1997_07_july_leader10jul o’connor

Citizens of the ACT were put to a lot of unnecessary inconvenience last week when a defamation case before a jury was settled on the morning of the hearing. And the legal system was put to a lot of unnecessary expense, when it has much better things to do.

Justice Deirdre O’Connor was suing over an article in the Weekend Australian. The case a little to do with the ACT, given that the vast bulk of the Weekend Australian’s circulation is outside the ACT and Justice O’Connor does not live here. The case had already taken up a lot of ACT Supreme Court time in argument over whether there should be a jury and other interlocutory matters.

The reason the case was brought here was because the legal advisers of one side thought there would be some advantage to it and that ACT law permitted it. There is not much one can do about the former, but the latter can be altered, particularly in defamation actions.

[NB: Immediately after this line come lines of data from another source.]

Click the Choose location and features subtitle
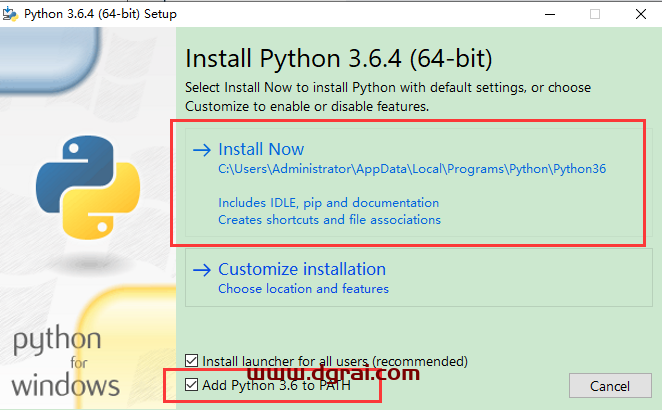 (303, 289)
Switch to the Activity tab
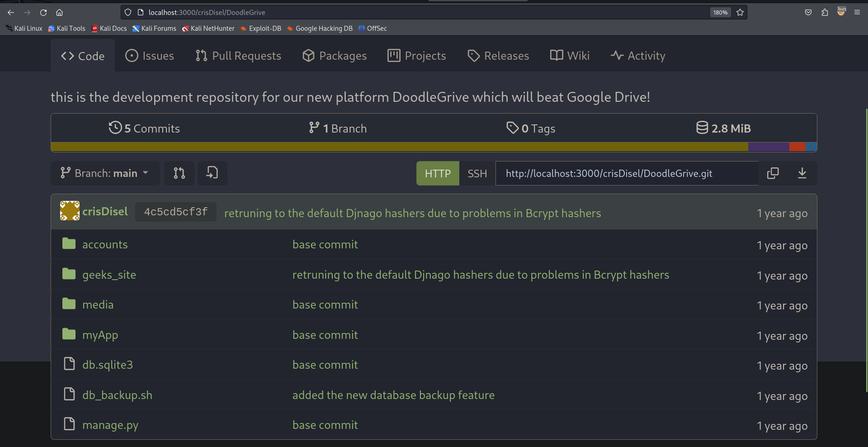This screenshot has width=868, height=447. click(638, 56)
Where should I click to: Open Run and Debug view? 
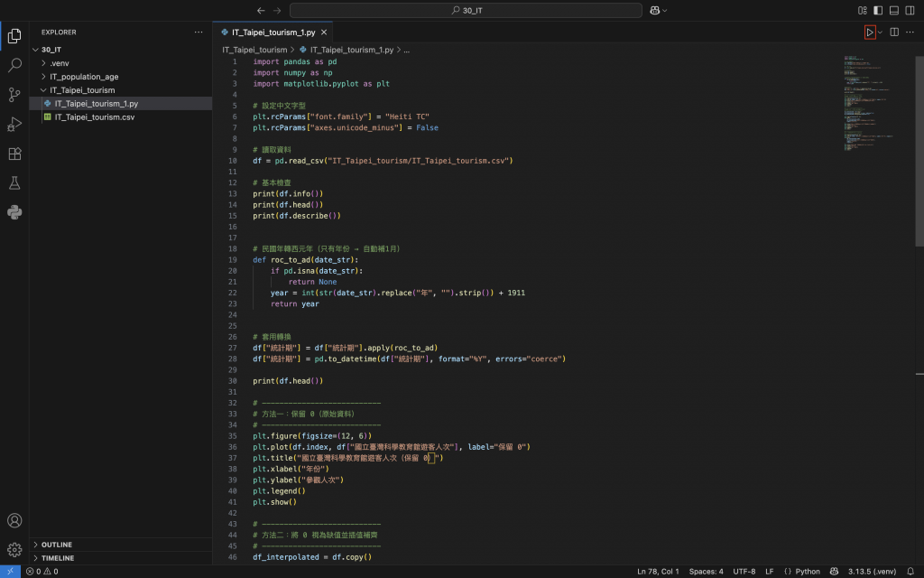(x=14, y=125)
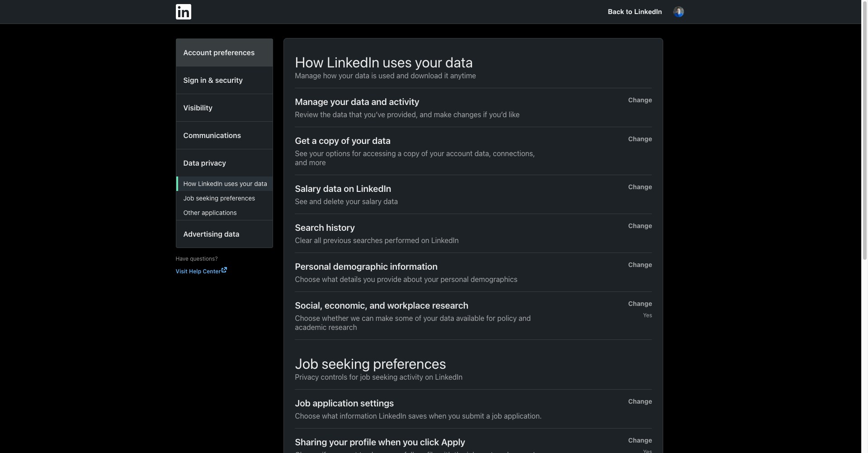Click the Back to LinkedIn link
This screenshot has width=868, height=453.
pos(634,12)
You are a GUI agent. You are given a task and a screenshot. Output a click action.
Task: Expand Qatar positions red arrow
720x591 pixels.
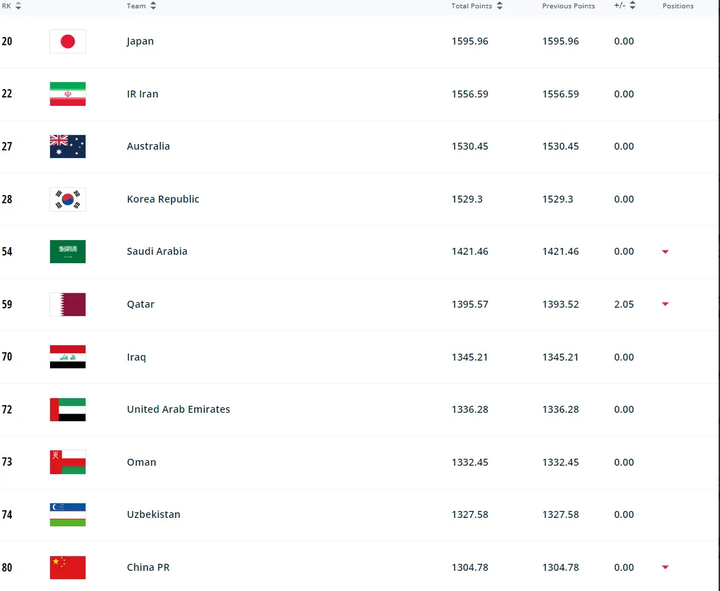[665, 304]
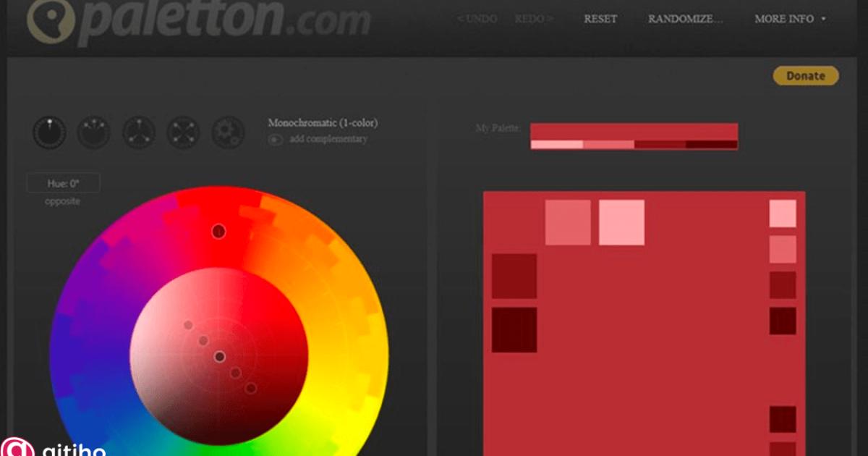Select the darkest red swatch in My Palette
The height and width of the screenshot is (456, 868).
point(712,144)
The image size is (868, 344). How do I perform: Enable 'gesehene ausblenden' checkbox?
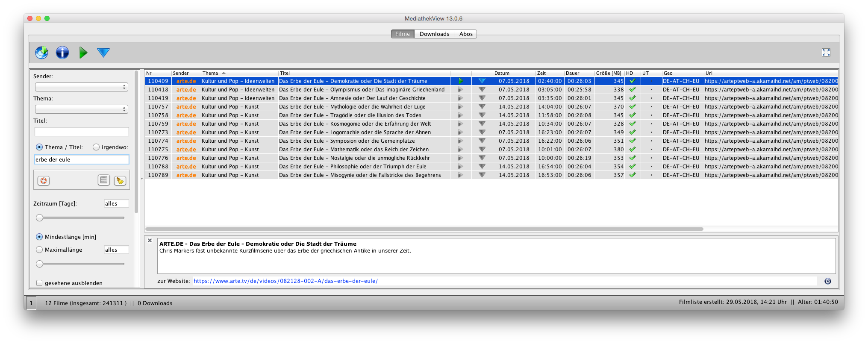(39, 283)
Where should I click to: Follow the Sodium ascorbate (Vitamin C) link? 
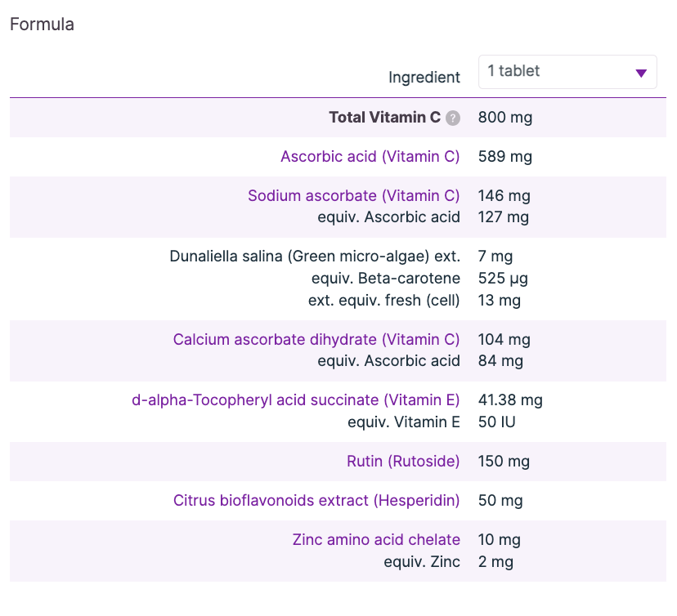point(353,196)
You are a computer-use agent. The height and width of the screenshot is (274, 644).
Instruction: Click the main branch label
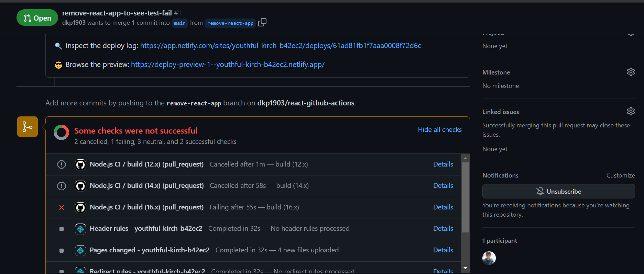coord(180,23)
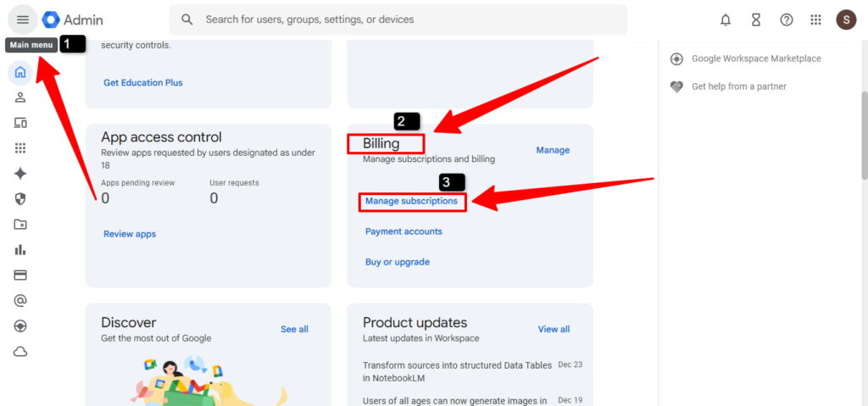Open the tasks hourglass icon
The image size is (868, 406).
pyautogui.click(x=756, y=19)
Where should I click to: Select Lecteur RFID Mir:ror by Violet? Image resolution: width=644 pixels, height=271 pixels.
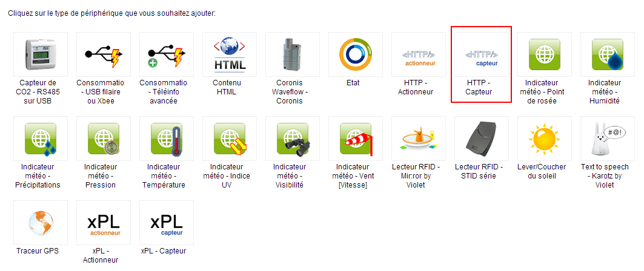click(419, 139)
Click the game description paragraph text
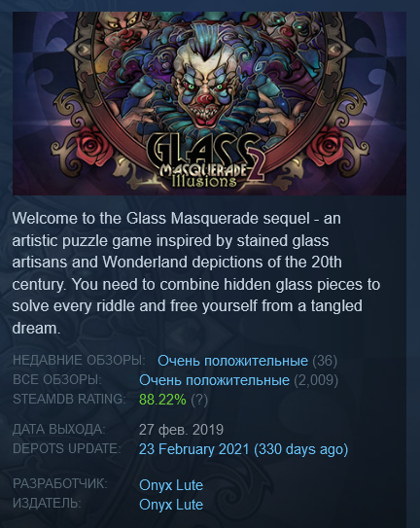The height and width of the screenshot is (528, 420). [x=196, y=273]
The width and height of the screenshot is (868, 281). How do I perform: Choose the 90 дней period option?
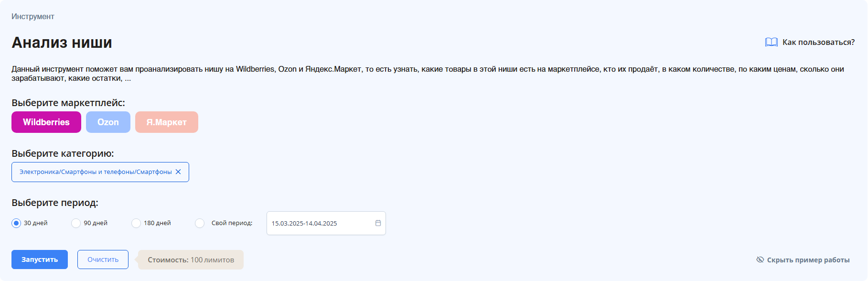(x=76, y=223)
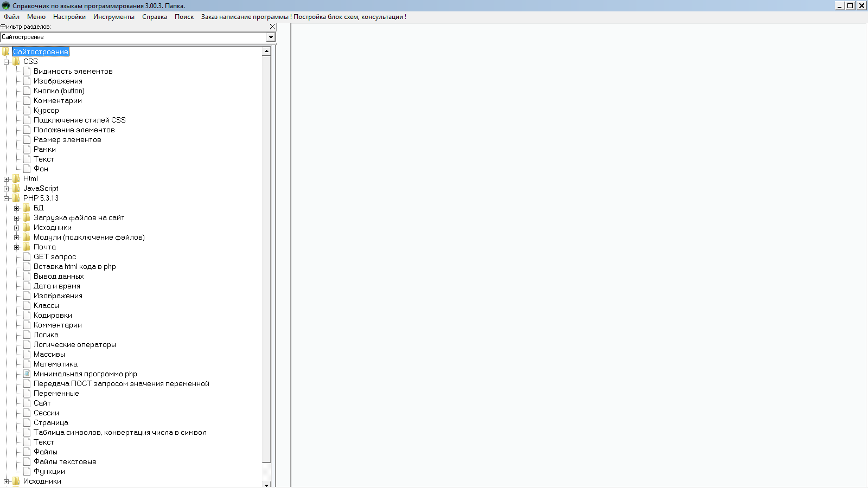Image resolution: width=868 pixels, height=488 pixels.
Task: Click the folder icon beside Загрузка файлов на сайт
Action: [27, 218]
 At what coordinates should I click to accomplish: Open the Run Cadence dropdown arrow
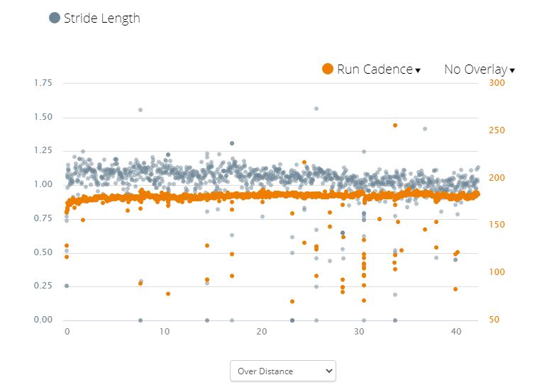point(418,70)
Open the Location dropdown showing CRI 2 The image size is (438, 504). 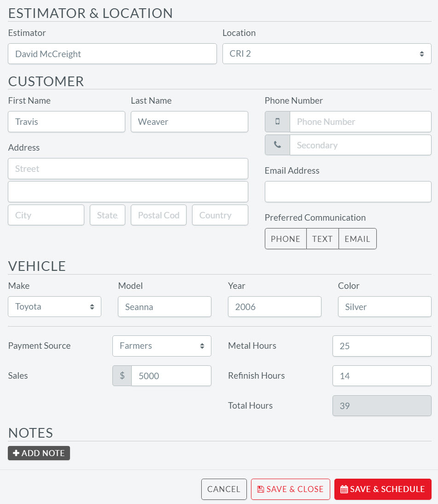(x=327, y=54)
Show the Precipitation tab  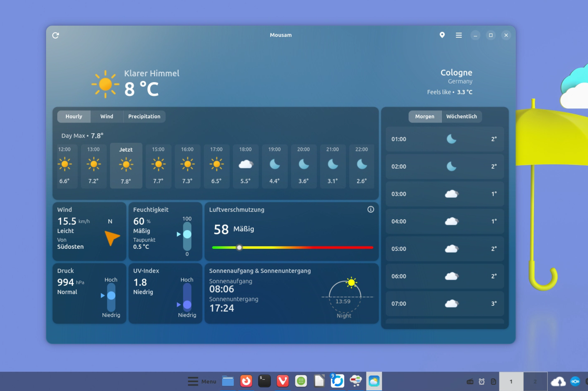pos(144,117)
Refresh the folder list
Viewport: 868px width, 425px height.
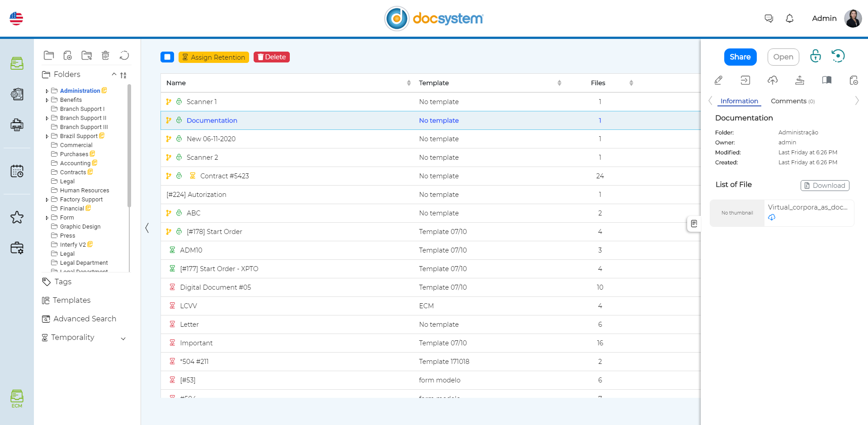click(124, 56)

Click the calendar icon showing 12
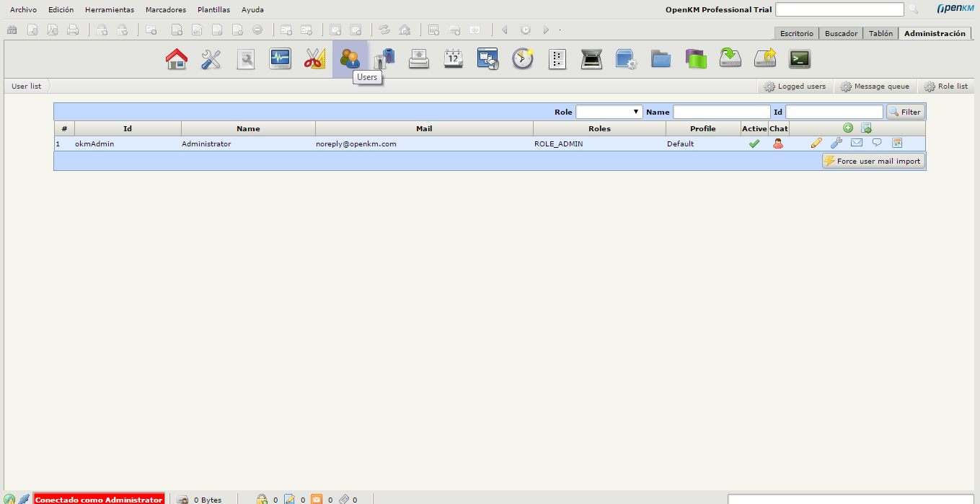pyautogui.click(x=454, y=58)
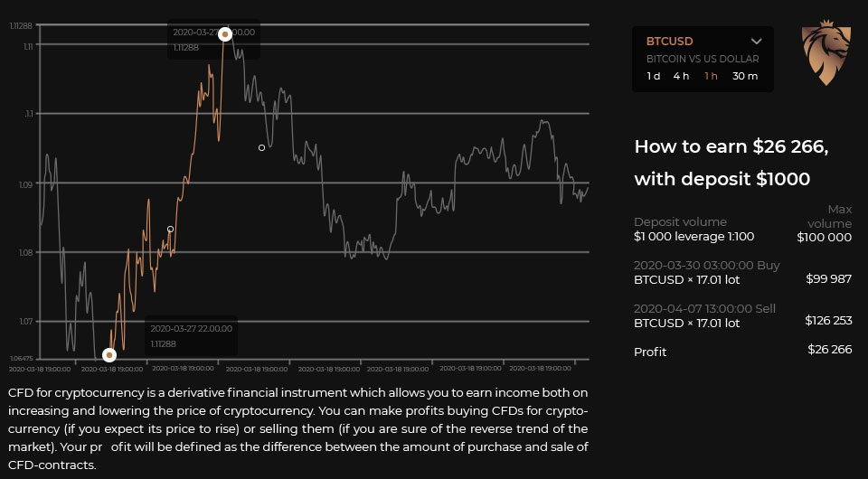Click the Max volume $100 000 figure
868x479 pixels.
point(824,237)

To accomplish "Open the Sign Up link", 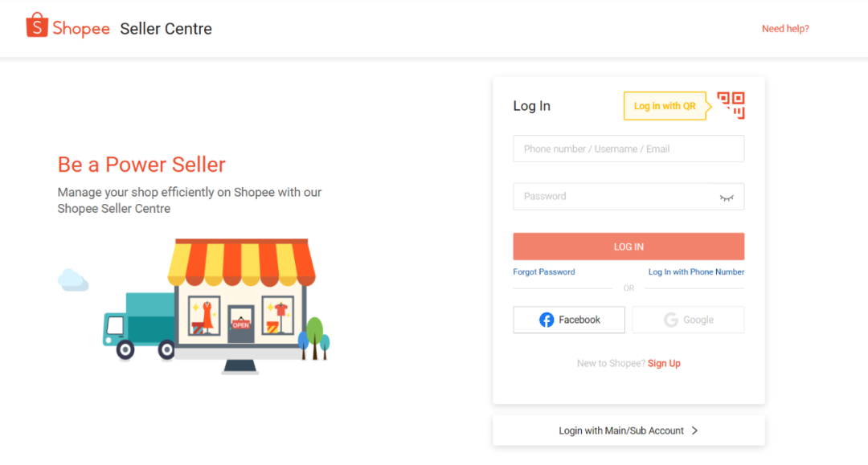I will (x=664, y=363).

A very sensible provision would be that if a plaintiff opts to bring a defamation action in the ACT, then damages should be assessed according to the damage done in the ACT and damages in all the other states and territories should be deemed to less than that. So in the O’Connor case she would be deemed to have suffered most by what small circulation the Weekend Australian has in the ACT, not its huge circulation in NSW and other states, and the amount of money assessed accordingly. It has a logic to it because most ACT residents complaining about publication in a nationally circulating newspaper or broadcast would, indeed, suffer most damage here, where he or she is most known, and would logically take the case here.

This would be a good way of culling cases that should be heard in Sydney and other places out of our court which is funded by ACT ratepayers and whose priorities should be cases involving ACT residents.